# Fuzzy Dwarf Lionfish Compatability



## fishfreak2009

I am wondering if I can put a fuzzy dwarf lionfish in with my percula clowns. The fuzzy dwarfs are about 1 inch at the store, and my percula clowns are 1.25 and 1.5 inches long. They would all be in a 187 gallon with larger than bite sized fish. The only fish I am wondering about are the 2 percula clowns. Will they be compatible?


----------



## bettababy

Nope. The lions would seek out the clowns because they would be a good meal, and those lions can move pretty quick when they want to. It might take a little while to happen in that size of a tank if the clowns can find enough good hiding, because the lions tend to be more an ambush predator than a chase it down and grab it type. 

At full grown, even a fuzzy dwarf lion would be large enough to eat an adult male percula. If the clowns go in as a pair you are assured you will get 1 male and 1 female, as clown fish are dimorphic. If you put in a group of clowns you will still always have at least 1 male in the group. They have the ability to change their sex according to how many are in their group, this is one of their survival techniques. A male percula isn't going to get much beyond 3 inches, which is still lion food eventually.

Its never a good thing to mix predator with prey in limited space.


----------



## cerianthus

I see the corcern but I have kept them togehter in numbers (many clowns and many DL) in smaller tank than yours for long time and even in a larger tank w/o mishap. I was always on top of feeding though.
Although DL can achieved good size but never have found them larger than 5" which took some time to reach. Clowns will also grow but females will grow much larger than the male. I have kept them w and w/o host anemones.
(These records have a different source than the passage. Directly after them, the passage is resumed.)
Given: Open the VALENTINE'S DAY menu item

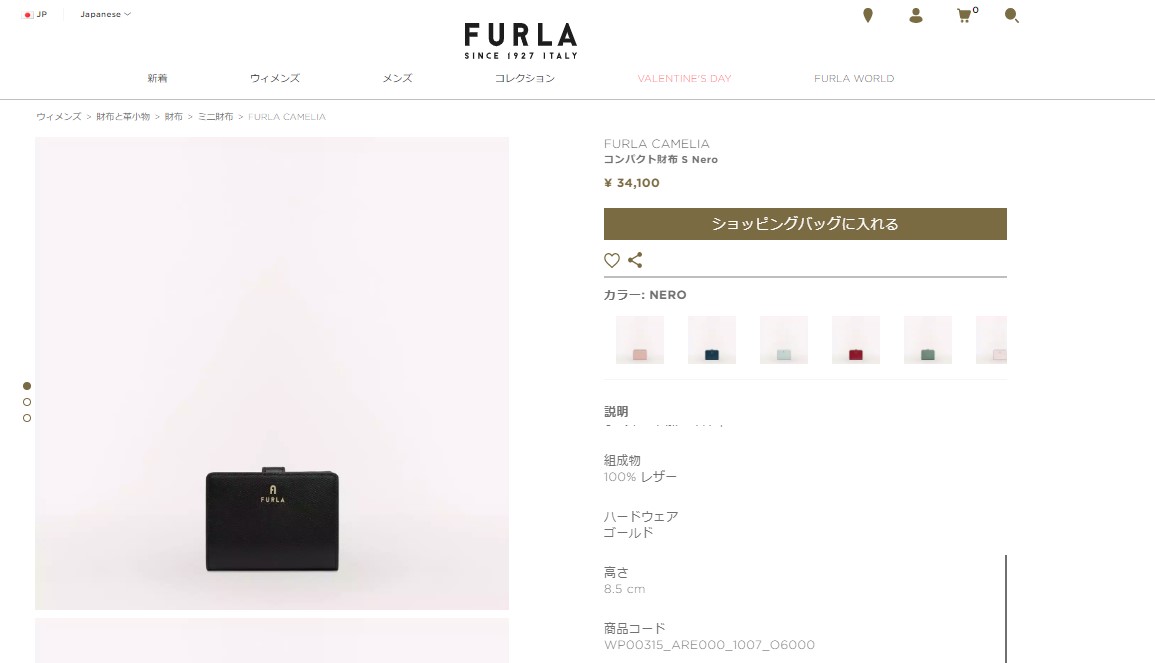Looking at the screenshot, I should 684,78.
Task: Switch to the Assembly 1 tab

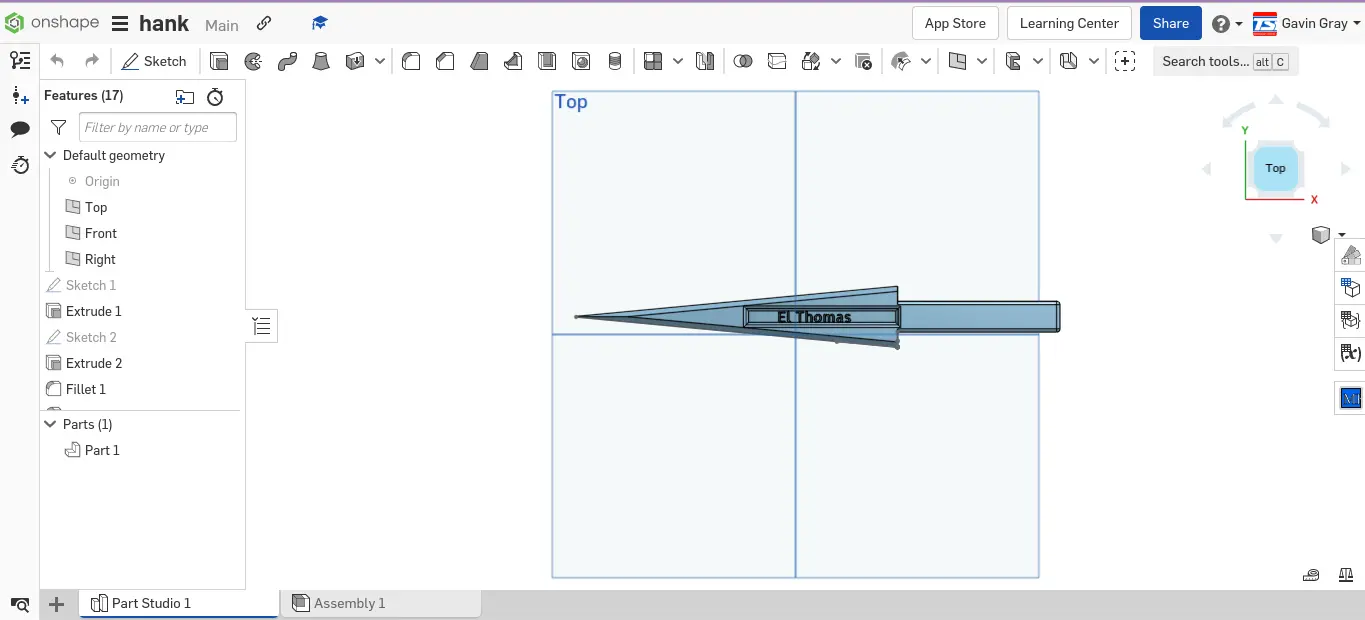Action: click(349, 603)
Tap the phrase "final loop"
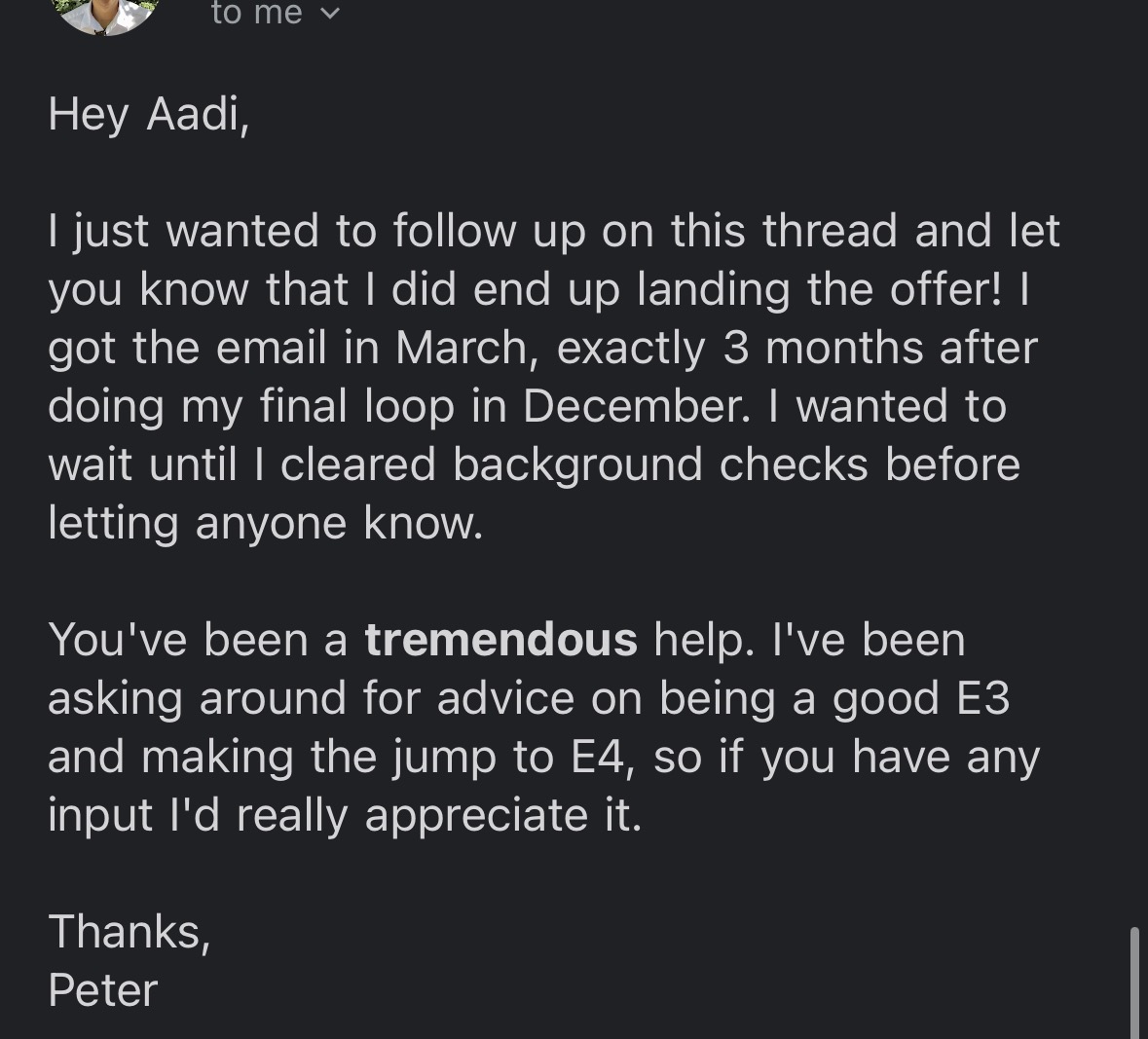1148x1039 pixels. point(357,406)
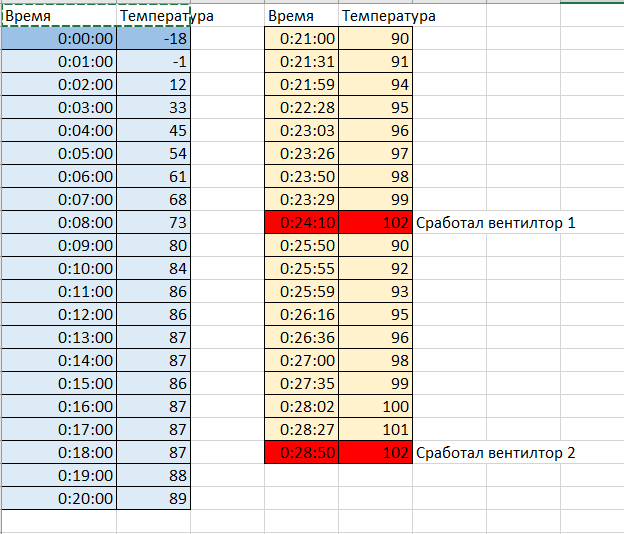624x534 pixels.
Task: Select the 0:25:50 time cell
Action: [x=302, y=245]
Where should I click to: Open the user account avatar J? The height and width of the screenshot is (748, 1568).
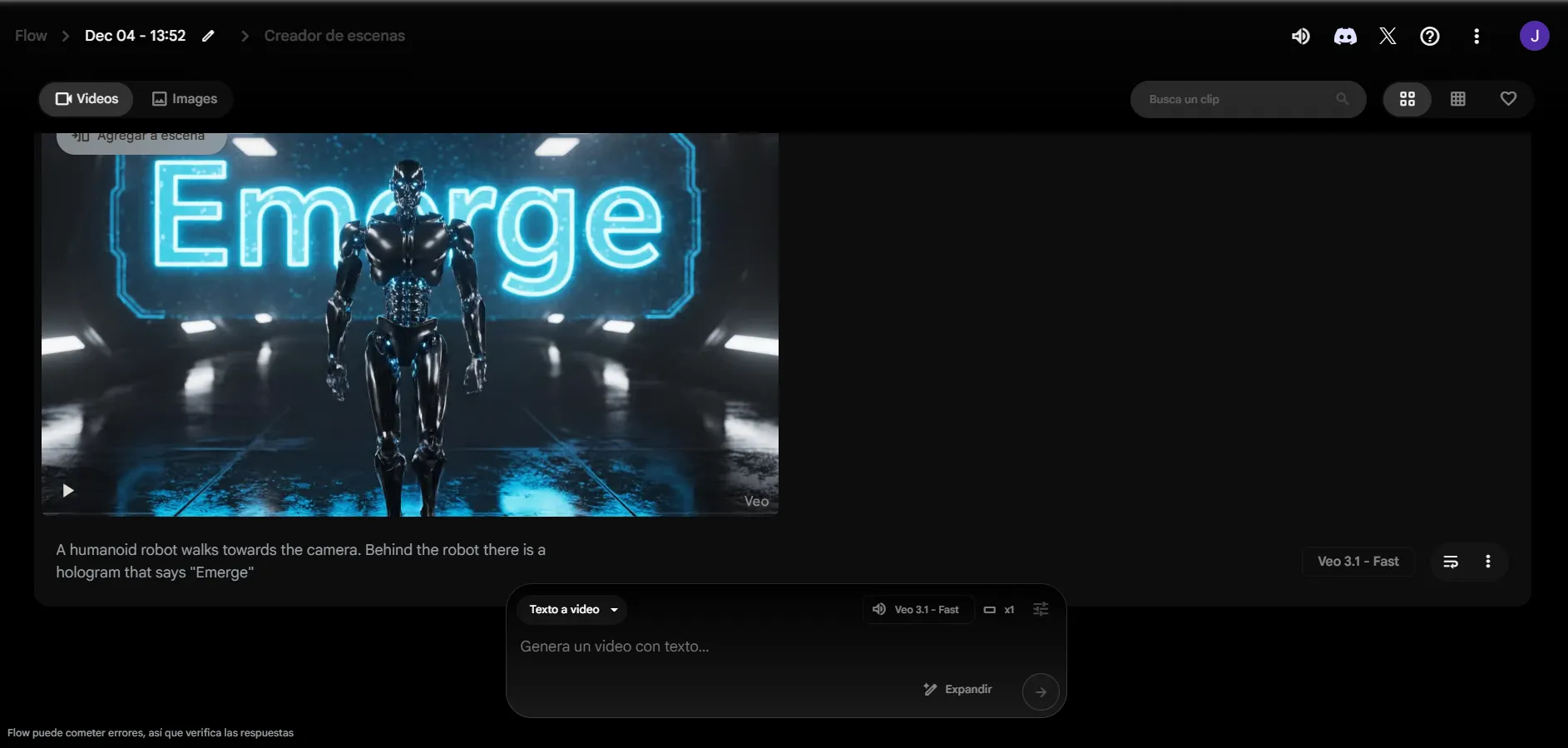(1534, 36)
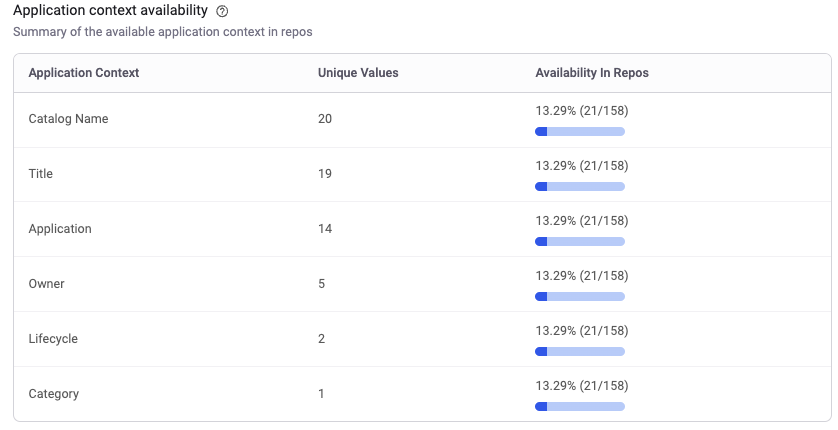Select the Application row label
This screenshot has height=430, width=838.
(60, 229)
The way I see it is if it does not happened w/in few days of adding to tank, most likely the clowns should be able to learn/know to avoid being sucked up by DL.

Of course, this is from my experiences. Key is to keep DL well fed but not overfed, IMO.


----------



## Pasfur

I have to side with Betta on this. I have seen far to many situations over the years where a Predator fish has decided to make a snack out of a tankmate, even after years of living together. You just can't repress thousands of years of instinct.


----------